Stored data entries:
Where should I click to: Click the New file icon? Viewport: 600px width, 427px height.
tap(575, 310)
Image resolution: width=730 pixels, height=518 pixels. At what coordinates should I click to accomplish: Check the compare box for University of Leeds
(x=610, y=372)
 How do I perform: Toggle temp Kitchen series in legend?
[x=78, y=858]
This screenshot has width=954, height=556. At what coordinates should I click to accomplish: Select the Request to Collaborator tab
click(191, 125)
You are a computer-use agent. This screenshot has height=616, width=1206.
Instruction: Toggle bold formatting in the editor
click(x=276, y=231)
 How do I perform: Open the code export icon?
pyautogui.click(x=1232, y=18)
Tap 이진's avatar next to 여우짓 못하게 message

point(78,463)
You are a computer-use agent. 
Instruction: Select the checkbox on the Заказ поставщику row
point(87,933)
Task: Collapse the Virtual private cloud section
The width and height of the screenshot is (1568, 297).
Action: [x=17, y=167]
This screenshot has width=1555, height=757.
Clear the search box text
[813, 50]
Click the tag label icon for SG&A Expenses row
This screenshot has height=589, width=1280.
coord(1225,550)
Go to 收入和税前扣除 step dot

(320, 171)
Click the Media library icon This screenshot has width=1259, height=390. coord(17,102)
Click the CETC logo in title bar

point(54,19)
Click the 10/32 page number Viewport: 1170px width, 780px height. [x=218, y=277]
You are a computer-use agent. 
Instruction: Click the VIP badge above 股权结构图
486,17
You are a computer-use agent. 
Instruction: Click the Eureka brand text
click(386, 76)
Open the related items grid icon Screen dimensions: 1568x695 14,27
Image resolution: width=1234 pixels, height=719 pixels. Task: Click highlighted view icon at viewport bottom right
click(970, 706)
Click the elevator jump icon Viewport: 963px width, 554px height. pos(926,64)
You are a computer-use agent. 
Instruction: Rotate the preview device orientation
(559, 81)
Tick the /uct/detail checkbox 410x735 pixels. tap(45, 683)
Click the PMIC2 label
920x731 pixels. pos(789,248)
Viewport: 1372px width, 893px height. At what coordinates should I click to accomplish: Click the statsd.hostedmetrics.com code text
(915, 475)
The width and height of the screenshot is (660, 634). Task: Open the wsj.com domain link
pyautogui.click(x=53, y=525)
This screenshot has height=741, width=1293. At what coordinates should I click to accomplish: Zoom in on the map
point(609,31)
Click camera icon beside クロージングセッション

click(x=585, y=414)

→ WHAT YOU NEED TO DO
Output the records above precisely.

→ RESULT FOR THIS EXERCISE
Where should I click to: Click the New file icon? Viewport: 600px width, 427px height.
tap(575, 310)
Image resolution: width=730 pixels, height=518 pixels. At what coordinates should I click to accomplish: Check the compare box for University of Leeds
(x=610, y=372)
 How do I perform: Toggle temp Kitchen series in legend?
[x=78, y=858]
This screenshot has width=954, height=556. At what coordinates should I click to accomplish: Select the Request to Collaborator tab
click(191, 125)
You are a computer-use agent. This screenshot has height=616, width=1206.
Instruction: Toggle bold formatting in the editor
click(x=276, y=231)
 How do I perform: Open the code export icon?
pyautogui.click(x=1232, y=18)
Tap 이진's avatar next to 여우짓 못하게 message

point(78,463)
You are a computer-use agent. 
Instruction: Select the checkbox on the Заказ поставщику row
point(87,933)
Task: Collapse the Virtual private cloud section
The width and height of the screenshot is (1568, 297).
Action: [x=17, y=167]
This screenshot has width=1555, height=757.
Clear the search box text
[813, 50]
Click the tag label icon for SG&A Expenses row
This screenshot has height=589, width=1280.
coord(1225,550)
Go to 收入和税前扣除 step dot

(320, 171)
Click the Media library icon This screenshot has width=1259, height=390. coord(17,102)
Click the CETC logo in title bar

point(54,19)
Click the 10/32 page number Viewport: 1170px width, 780px height. [x=218, y=277]
You are a computer-use agent. 
Instruction: Click the VIP badge above 股权结构图
486,17
You are a computer-use agent. 
Instruction: Click the Eureka brand text
click(386, 76)
Open the related items grid icon Screen dimensions: 1568x695 14,27
Image resolution: width=1234 pixels, height=719 pixels. Task: Click highlighted view icon at viewport bottom right
click(970, 706)
Click the elevator jump icon Viewport: 963px width, 554px height. pos(926,64)
You are a computer-use agent. 
Instruction: Rotate the preview device orientation
(559, 81)
Tick the /uct/detail checkbox 410x735 pixels. tap(45, 683)
Click the PMIC2 label
920x731 pixels. pos(789,248)
Viewport: 1372px width, 893px height. At what coordinates should I click to accomplish: Click the statsd.hostedmetrics.com code text
(915, 475)
The width and height of the screenshot is (660, 634). Task: Open the wsj.com domain link
pyautogui.click(x=53, y=525)
This screenshot has height=741, width=1293. At what coordinates should I click to accomplish: Zoom in on the map
point(609,31)
Click camera icon beside クロージングセッション

click(x=585, y=414)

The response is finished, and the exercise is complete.